━━━━━ DATA LISTING ━━━━━
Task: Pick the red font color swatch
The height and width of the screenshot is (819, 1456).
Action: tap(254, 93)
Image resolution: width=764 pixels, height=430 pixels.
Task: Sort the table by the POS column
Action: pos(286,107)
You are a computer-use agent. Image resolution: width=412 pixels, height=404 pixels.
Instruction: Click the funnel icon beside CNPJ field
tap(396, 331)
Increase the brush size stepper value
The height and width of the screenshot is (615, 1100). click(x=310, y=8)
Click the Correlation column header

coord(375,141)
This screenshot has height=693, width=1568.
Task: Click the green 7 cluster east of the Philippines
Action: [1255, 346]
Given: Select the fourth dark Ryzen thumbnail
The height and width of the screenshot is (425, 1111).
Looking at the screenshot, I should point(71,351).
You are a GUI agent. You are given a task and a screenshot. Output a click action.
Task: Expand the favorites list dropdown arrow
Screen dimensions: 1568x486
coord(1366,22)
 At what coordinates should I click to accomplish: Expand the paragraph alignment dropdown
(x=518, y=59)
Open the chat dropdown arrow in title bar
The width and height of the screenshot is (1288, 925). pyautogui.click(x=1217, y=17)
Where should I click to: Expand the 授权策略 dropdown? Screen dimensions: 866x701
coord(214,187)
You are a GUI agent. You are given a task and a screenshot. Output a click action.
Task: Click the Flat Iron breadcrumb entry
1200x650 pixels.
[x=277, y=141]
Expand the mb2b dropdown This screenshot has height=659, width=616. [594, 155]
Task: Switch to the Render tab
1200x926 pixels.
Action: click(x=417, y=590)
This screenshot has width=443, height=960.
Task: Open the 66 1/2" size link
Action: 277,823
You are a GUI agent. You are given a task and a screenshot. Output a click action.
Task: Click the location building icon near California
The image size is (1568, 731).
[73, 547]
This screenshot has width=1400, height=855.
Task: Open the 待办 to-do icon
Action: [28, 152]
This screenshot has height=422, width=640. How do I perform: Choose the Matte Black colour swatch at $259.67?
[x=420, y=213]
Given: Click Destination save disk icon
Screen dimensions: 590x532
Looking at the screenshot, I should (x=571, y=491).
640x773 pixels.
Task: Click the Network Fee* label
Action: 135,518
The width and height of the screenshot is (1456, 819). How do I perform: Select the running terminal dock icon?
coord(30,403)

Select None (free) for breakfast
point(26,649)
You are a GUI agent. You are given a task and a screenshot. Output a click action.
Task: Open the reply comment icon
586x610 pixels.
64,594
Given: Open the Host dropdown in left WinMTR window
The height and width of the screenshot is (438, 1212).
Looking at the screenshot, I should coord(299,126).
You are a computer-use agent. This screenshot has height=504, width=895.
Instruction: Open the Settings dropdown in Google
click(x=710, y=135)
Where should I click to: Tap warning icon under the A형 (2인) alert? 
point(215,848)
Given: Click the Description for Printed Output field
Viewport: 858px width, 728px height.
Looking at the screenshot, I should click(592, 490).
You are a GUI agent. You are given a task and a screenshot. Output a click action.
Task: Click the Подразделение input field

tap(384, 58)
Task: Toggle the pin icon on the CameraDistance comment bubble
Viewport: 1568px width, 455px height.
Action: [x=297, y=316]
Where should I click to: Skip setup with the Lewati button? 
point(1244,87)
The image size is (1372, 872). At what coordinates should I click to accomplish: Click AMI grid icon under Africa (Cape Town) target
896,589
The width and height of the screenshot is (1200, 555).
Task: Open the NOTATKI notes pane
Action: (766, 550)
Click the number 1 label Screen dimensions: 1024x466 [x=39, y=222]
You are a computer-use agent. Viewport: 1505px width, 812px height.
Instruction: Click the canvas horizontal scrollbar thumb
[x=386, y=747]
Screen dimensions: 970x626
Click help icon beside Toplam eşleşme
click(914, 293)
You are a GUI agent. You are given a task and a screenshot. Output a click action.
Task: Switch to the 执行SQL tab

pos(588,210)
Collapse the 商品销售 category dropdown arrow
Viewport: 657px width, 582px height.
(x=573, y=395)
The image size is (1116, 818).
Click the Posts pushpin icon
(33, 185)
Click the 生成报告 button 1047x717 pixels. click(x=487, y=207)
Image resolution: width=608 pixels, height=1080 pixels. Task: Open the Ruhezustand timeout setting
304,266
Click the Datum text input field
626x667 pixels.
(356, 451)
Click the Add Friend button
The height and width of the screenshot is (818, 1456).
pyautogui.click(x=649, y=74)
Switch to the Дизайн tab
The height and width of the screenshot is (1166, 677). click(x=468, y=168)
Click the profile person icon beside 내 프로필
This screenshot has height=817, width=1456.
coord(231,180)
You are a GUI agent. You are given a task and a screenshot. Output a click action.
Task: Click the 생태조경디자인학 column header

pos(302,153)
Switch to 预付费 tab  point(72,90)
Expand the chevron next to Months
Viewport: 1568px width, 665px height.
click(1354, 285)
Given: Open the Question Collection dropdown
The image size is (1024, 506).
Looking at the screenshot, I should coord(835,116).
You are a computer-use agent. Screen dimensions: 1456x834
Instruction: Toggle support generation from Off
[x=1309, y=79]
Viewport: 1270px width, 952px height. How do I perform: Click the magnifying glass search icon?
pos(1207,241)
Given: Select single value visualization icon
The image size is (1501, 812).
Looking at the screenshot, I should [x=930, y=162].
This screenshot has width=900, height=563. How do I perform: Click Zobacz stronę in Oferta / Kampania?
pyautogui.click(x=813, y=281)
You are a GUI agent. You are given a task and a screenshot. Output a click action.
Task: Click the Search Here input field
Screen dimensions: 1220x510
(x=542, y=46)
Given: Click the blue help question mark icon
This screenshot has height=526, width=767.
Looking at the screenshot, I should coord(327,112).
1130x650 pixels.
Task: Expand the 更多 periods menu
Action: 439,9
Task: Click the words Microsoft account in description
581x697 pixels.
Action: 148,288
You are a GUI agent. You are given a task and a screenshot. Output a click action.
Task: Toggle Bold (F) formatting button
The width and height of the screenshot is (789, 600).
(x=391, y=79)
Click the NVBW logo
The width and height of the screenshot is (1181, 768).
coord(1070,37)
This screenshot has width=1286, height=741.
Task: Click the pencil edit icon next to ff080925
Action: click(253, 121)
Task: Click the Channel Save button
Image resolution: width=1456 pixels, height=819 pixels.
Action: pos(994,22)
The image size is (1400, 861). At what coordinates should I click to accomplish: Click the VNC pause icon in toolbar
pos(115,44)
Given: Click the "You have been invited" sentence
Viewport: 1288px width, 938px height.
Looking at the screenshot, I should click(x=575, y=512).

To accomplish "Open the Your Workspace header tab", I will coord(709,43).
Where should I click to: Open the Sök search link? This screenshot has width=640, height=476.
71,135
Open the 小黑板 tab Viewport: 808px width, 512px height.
━━━━━
> **PROMPT**
Please render the listing above as a Markdown table with the columns Row and Text, numbering each line in Row and leaving out blank lines.

> **ANSWER TO THIS PROBLEM**
| Row | Text |
|---|---|
| 1 | Task: Pick the red font color swatch |
| 2 | The height and width of the screenshot is (819, 1456). |
| 3 | Action: tap(254, 93) |
| 4 | Image resolution: width=764 pixels, height=430 pixels. |
| 5 | Task: Sort the table by the POS column |
| 6 | Action: pos(286,107) |
| 7 | You are a computer-use agent. Image resolution: width=412 pixels, height=404 pixels. |
| 8 | Instruction: Click the funnel icon beside CNPJ field |
| 9 | tap(396, 331) |
| 10 | Increase the brush size stepper value |
| 11 | The height and width of the screenshot is (615, 1100). click(x=310, y=8) |
| 12 | Click the Correlation column header |
| 13 | coord(375,141) |
| 14 | This screenshot has height=693, width=1568. |
| 15 | Task: Click the green 7 cluster east of the Philippines |
| 16 | Action: [1255, 346] |
| 17 | Given: Select the fourth dark Ryzen thumbnail |
| 18 | The height and width of the screenshot is (425, 1111). |
| 19 | Looking at the screenshot, I should point(71,351). |
| 20 | You are a GUI agent. You are given a task and a screenshot. Output a click action. |
| 21 | Task: Expand the favorites list dropdown arrow |
| 22 | Screen dimensions: 1568x486 |
| 23 | coord(1366,22) |
| 24 |  At what coordinates should I click to accomplish: Expand the paragraph alignment dropdown |
| 25 | (x=518, y=59) |
| 26 | Open the chat dropdown arrow in title bar |
| 27 | The width and height of the screenshot is (1288, 925). pyautogui.click(x=1217, y=17) |
| 28 | Where should I click to: Expand the 授权策略 dropdown? Screen dimensions: 866x701 |
| 29 | coord(214,187) |
| 30 | You are a GUI agent. You are given a task and a screenshot. Output a click action. |
| 31 | Task: Click the Flat Iron breadcrumb entry |
| 32 | 1200x650 pixels. |
| 33 | [x=277, y=141] |
| 34 | Expand the mb2b dropdown This screenshot has height=659, width=616. [594, 155] |
| 35 | Task: Switch to the Render tab |
| 36 | 1200x926 pixels. |
| 37 | Action: click(x=417, y=590) |
| 38 | This screenshot has width=443, height=960. |
| 39 | Task: Open the 66 1/2" size link |
| 40 | Action: 277,823 |
| 41 | You are a GUI agent. You are given a task and a screenshot. Output a click action. |
| 42 | Task: Click the location building icon near California |
| 43 | The image size is (1568, 731). |
| 44 | [73, 547] |
| 45 | This screenshot has width=1400, height=855. |
| 46 | Task: Open the 待办 to-do icon |
| 47 | Action: [28, 152] |
| 48 | This screenshot has height=422, width=640. How do I perform: Choose the Matte Black colour swatch at $259.67? |
| 49 | [x=420, y=213] |
| 50 | Given: Click Destination save disk icon |
| 51 | Screen dimensions: 590x532 |
| 52 | Looking at the screenshot, I should (x=571, y=491). |
| 53 | 640x773 pixels. |
| 54 | Task: Click the Network Fee* label |
| 55 | Action: 135,518 |
| 56 | The width and height of the screenshot is (1456, 819). How do I perform: Select the running terminal dock icon? |
| 57 | coord(30,403) |
| 58 | Select None (free) for breakfast |
| 59 | point(26,649) |
| 60 | You are a GUI agent. You are given a task and a screenshot. Output a click action. |
| 61 | Task: Open the reply comment icon |
| 62 | 586x610 pixels. |
| 63 | 64,594 |
| 64 | Given: Open the Host dropdown in left WinMTR window |
| 65 | The height and width of the screenshot is (438, 1212). |
| 66 | Looking at the screenshot, I should coord(299,126). |
| 67 | You are a computer-use agent. This screenshot has height=504, width=895. |
| 68 | Instruction: Open the Settings dropdown in Google |
| 69 | click(x=710, y=135) |
| 70 | Where should I click to: Tap warning icon under the A형 (2인) alert?  |
| 71 | point(215,848) |
| 72 | Given: Click the Description for Printed Output field |
| 73 | Viewport: 858px width, 728px height. |
| 74 | Looking at the screenshot, I should click(592, 490). |
| 75 | You are a GUI agent. You are given a task and a screenshot. Output a click action. |
| 76 | Task: Click the Подразделение input field |
| 77 | tap(384, 58) |
| 78 | Task: Toggle the pin icon on the CameraDistance comment bubble |
| 79 | Viewport: 1568px width, 455px height. |
| 80 | Action: [x=297, y=316] |
| 81 | Where should I click to: Skip setup with the Lewati button?  |
| 82 | point(1244,87) |
| 83 | The image size is (1372, 872). At what coordinates should I click to accomplish: Click AMI grid icon under Africa (Cape Town) target |
| 84 | 896,589 |
| 85 | The width and height of the screenshot is (1200, 555). |
| 86 | Task: Open the NOTATKI notes pane |
| 87 | Action: (766, 550) |
| 88 | Click the number 1 label Screen dimensions: 1024x466 [x=39, y=222] |
| 89 | You are a computer-use agent. Viewport: 1505px width, 812px height. |
| 90 | Instruction: Click the canvas horizontal scrollbar thumb |
| 91 | [x=386, y=747] |
| 92 | Screen dimensions: 970x626 |
| 93 | Click help icon beside Toplam eşleşme |
| 94 | click(914, 293) |
| 95 | You are a GUI agent. You are given a task and a screenshot. Output a click action. |
| 96 | Task: Switch to the 执行SQL tab |
| 97 | pos(588,210) |
| 98 | Collapse the 商品销售 category dropdown arrow |
| 99 | Viewport: 657px width, 582px height. |
| 100 | (x=573, y=395) |
| 101 | The image size is (1116, 818). |
| 102 | Click the Posts pushpin icon |
| 103 | (33, 185) |
| 104 | Click the 生成报告 button 1047x717 pixels. click(x=487, y=207) |
| 105 | Image resolution: width=608 pixels, height=1080 pixels. Task: Open the Ruhezustand timeout setting |
| 106 | 304,266 |
| 107 | Click the Datum text input field |
| 108 | 626x667 pixels. |
| 109 | (356, 451) |
| 110 | Click the Add Friend button |
| 111 | The height and width of the screenshot is (818, 1456). |
| 112 | pyautogui.click(x=649, y=74) |
| 113 | Switch to the Дизайн tab |
| 114 | The height and width of the screenshot is (1166, 677). click(x=468, y=168) |
| 115 | Click the profile person icon beside 내 프로필 |
| 116 | This screenshot has height=817, width=1456. |
| 117 | coord(231,180) |
| 118 | You are a GUI agent. You are given a task and a screenshot. Output a click action. |
| 119 | Task: Click the 생태조경디자인학 column header |
| 120 | pos(302,153) |
| 121 | Switch to 预付费 tab  point(72,90) |
| 122 | Expand the chevron next to Months |
| 123 | Viewport: 1568px width, 665px height. |
| 124 | click(1354, 285) |
| 125 | Given: Open the Question Collection dropdown |
| 126 | The image size is (1024, 506). |
| 127 | Looking at the screenshot, I should coord(835,116). |
| 128 | You are a computer-use agent. Screen dimensions: 1456x834 |
| 129 | Instruction: Toggle support generation from Off |
| 130 | [x=1309, y=79] |
| 131 | Viewport: 1270px width, 952px height. How do I perform: Click the magnifying glass search icon? |
| 132 | pos(1207,241) |
| 133 | Given: Select single value visualization icon |
| 134 | The image size is (1501, 812). |
| 135 | Looking at the screenshot, I should [x=930, y=162]. |
| 136 | This screenshot has width=900, height=563. How do I perform: Click Zobacz stronę in Oferta / Kampania? |
| 137 | pyautogui.click(x=813, y=281) |
| 138 | You are a GUI agent. You are given a task and a screenshot. Output a click action. |
| 139 | Task: Click the Search Here input field |
| 140 | Screen dimensions: 1220x510 |
| 141 | (x=542, y=46) |
| 142 | Given: Click the blue help question mark icon |
| 143 | This screenshot has height=526, width=767. |
| 144 | Looking at the screenshot, I should coord(327,112). |
| 145 | 1130x650 pixels. |
| 146 | Task: Expand the 更多 periods menu |
| 147 | Action: 439,9 |
| 148 | Task: Click the words Microsoft account in description |
| 149 | 581x697 pixels. |
| 150 | Action: 148,288 |
| 151 | You are a GUI agent. You are given a task and a screenshot. Output a click action. |
| 152 | Task: Toggle Bold (F) formatting button |
| 153 | The width and height of the screenshot is (789, 600). |
| 154 | (x=391, y=79) |
| 155 | Click the NVBW logo |
| 156 | The width and height of the screenshot is (1181, 768). |
| 157 | coord(1070,37) |
| 158 | This screenshot has width=1286, height=741. |
| 159 | Task: Click the pencil edit icon next to ff080925 |
| 160 | Action: click(253, 121) |
| 161 | Task: Click the Channel Save button |
| 162 | Image resolution: width=1456 pixels, height=819 pixels. |
| 163 | Action: pos(994,22) |
| 164 | The image size is (1400, 861). At what coordinates should I click to accomplish: Click the VNC pause icon in toolbar |
| 165 | pos(115,44) |
| 166 | Given: Click the "You have been invited" sentence |
| 167 | Viewport: 1288px width, 938px height. |
| 168 | Looking at the screenshot, I should click(x=575, y=512). |
| 169 | To accomplish "Open the Your Workspace header tab", I will coord(709,43). |
| 170 | Where should I click to: Open the Sök search link? This screenshot has width=640, height=476. |
| 171 | 71,135 |
| 172 | Open the 小黑板 tab Viewport: 808px width, 512px height. |